■ **Task material**
□ □ □ □ □ □ □

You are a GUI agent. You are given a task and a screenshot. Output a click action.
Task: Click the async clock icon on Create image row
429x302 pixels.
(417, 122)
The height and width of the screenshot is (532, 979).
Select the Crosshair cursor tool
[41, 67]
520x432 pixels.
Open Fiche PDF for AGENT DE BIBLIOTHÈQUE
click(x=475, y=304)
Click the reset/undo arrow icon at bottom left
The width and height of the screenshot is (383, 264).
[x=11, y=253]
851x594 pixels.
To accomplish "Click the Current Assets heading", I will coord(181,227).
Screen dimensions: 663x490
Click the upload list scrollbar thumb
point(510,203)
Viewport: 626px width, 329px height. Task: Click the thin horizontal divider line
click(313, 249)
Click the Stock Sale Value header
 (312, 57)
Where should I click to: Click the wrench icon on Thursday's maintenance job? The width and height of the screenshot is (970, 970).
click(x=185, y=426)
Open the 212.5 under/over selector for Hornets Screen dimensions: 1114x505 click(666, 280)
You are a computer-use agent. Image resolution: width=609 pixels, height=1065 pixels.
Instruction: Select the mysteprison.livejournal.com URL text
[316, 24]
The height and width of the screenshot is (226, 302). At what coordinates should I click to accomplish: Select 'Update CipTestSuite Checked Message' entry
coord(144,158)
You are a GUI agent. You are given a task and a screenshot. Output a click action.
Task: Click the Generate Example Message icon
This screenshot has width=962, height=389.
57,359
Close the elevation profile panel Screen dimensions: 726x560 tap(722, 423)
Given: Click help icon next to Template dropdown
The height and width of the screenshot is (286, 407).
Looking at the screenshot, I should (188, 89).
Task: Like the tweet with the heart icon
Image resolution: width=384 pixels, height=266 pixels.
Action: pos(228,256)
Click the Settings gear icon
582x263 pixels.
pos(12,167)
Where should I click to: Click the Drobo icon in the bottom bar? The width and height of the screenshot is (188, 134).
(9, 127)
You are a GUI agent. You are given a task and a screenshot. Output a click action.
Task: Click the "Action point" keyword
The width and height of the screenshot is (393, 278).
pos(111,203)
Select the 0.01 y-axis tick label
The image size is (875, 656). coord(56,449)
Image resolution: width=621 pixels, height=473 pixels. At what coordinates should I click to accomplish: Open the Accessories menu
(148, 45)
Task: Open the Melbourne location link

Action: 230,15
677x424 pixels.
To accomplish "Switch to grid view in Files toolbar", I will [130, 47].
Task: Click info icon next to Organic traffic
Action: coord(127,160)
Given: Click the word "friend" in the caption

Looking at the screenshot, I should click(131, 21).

□ □ □ □ □ □ □

Extract the full listing above without alteration.

■ **Result for this exercise**
You are a GUI agent. You are given a task and a screenshot. Output a click action.
Task: Click the async clock icon on Create image row
429x302 pixels.
(417, 122)
The height and width of the screenshot is (532, 979).
Select the Crosshair cursor tool
[41, 67]
520x432 pixels.
Open Fiche PDF for AGENT DE BIBLIOTHÈQUE
click(x=475, y=304)
Click the reset/undo arrow icon at bottom left
The width and height of the screenshot is (383, 264).
[x=11, y=253]
851x594 pixels.
To accomplish "Click the Current Assets heading", I will coord(181,227).
Screen dimensions: 663x490
Click the upload list scrollbar thumb
point(510,203)
Viewport: 626px width, 329px height. Task: Click the thin horizontal divider line
click(313, 249)
Click the Stock Sale Value header
 (312, 57)
Where should I click to: Click the wrench icon on Thursday's maintenance job? The width and height of the screenshot is (970, 970).
click(x=185, y=426)
Open the 212.5 under/over selector for Hornets Screen dimensions: 1114x505 click(666, 280)
You are a computer-use agent. Image resolution: width=609 pixels, height=1065 pixels.
Instruction: Select the mysteprison.livejournal.com URL text
[316, 24]
The height and width of the screenshot is (226, 302). At what coordinates should I click to accomplish: Select 'Update CipTestSuite Checked Message' entry
coord(144,158)
You are a GUI agent. You are given a task and a screenshot. Output a click action.
Task: Click the Generate Example Message icon
This screenshot has width=962, height=389.
57,359
Close the elevation profile panel Screen dimensions: 726x560 tap(722, 423)
Given: Click help icon next to Template dropdown
The height and width of the screenshot is (286, 407).
Looking at the screenshot, I should (188, 89).
Task: Like the tweet with the heart icon
Image resolution: width=384 pixels, height=266 pixels.
Action: pos(228,256)
Click the Settings gear icon
582x263 pixels.
pos(12,167)
Where should I click to: Click the Drobo icon in the bottom bar? The width and height of the screenshot is (188, 134).
(9, 127)
You are a GUI agent. You are given a task and a screenshot. Output a click action.
Task: Click the "Action point" keyword
The width and height of the screenshot is (393, 278).
pos(111,203)
Select the 0.01 y-axis tick label
The image size is (875, 656). coord(56,449)
Image resolution: width=621 pixels, height=473 pixels. At what coordinates should I click to accomplish: Open the Accessories menu
(148, 45)
Task: Open the Melbourne location link

Action: 230,15
677x424 pixels.
To accomplish "Switch to grid view in Files toolbar", I will [130, 47].
Task: Click info icon next to Organic traffic
Action: coord(127,160)
Given: Click the word "friend" in the caption

Looking at the screenshot, I should click(131, 21).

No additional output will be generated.